The phenomenon that took Japan by storm - with more than 4.5 million copies sold - is now available in the first-ever English edition.

Fair enough cursory summary. And, to be honest, I really don't want to go into too many details, since it's a lot more fun to see them unfold as you turn the pages.

Even though Haruhi is the literal center of this universe, the story is told (via first person perspective) through the eyes of Kyon. Kyon is a young man, just entering his first year of high school, who finds himself sitting at a desk in front of this enigmatic and infamous young lady. A bond of sorts between them grows, perhaps due to Haruhi's declaration that she wants nothing to do with "ordinary" people, being much more interested in aliens, spies, and those with ESP (Kyon had, as a matter of fact, been lamenting over growing out of belief of just those kinds of entities in the prologue).

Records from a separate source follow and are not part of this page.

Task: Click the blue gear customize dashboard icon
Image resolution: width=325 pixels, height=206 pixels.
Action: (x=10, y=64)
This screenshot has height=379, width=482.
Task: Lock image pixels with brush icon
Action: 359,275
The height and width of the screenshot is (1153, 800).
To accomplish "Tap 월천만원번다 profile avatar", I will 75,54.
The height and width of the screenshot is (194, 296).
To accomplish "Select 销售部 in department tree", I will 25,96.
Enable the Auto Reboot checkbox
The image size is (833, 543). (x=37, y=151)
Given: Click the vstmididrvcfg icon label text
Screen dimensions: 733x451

Haruhi is a bit of an odd bird; cute as a button, but bossy, domineering, and standoffish. With Kyon in tow, she proceeds to create the SOS Brigade, all to satisfy her quest of finding the interesting character types that she mentioned in her homeroom introduction. In the process, she enlists a few other members as well.

As the story progresses, each of these characters divulges to Kyon who they really are, and what their inherent interests in Haruhi are. These all seem to be along the lines of Haruhi being some god-like entity; one upon whom the actual fate of the world is contingent upon. One thing they all seem to agree upon is that Kyon is the linchpin to maintaining Haruhi's interest in keeping the world as it is.

Again, I don't want to go into too much more detail, for the sake of letting readers enjoy the story evolution on their own.

As far as English translations go, this is, without a doubt, one of the best that I have ever read. This is an immensely readable, accessible, and enjoyable book. I'm sure it was like that in its original Japanese text, and I'm glad it got a translation that does it justice. One particular highlight is in conveying the emotions behind what are usually facial responses in the anime; it isn't easy to transfer those moments to paper and prose, but in this novel it is done right.

Another thing I must praise is how the story grabs you and drags you along. I have to admit, at first I didn't see myself finishing this book - Kyon's sardonic humor makes him a great lead, but it is really hard to like Haruhi at first. Then, the reader finds themselves unwillingly dragged along by here - much like Kyon himself. There is something special about her there, that is for sure.

And then, before you know it, it's over. Now, I will probably read the next installments, but in my own humble opinion, this book works great as a one shot deal. I mean, it tells a complete story, with a wonderful, playfully ambiguous ending. It's the type of ending that is structured in a way that any conclusions that the reader draws can be validated with previous cues - a true payoff for the reader's investment.

This leaves the reader with a true mystery; should the book be taken literally, or is it all constructed within the imagination of an unreliable narrator such as Kyon? Again, I'll be seeing what direction they take it in the subsequent volumes, as well as the anime, but I'd recommend again enjoying this book as a standalone piece. It's well worth it.


I think the hardcover edition of this book has a dustjacket with a more manga-inspired cover. This edition, the paperback, has the cover shown above. I really like this cover. The color and font are playful and eye-catching, and by just showing a silhouette, rather than an actual anime character, it doesn't isolate readers that might otherwise turn their noses up at a light novel.

The few interior illustrations are fairly basic. There are some nice color pics inside, as well as a welcome manga sample excerpt.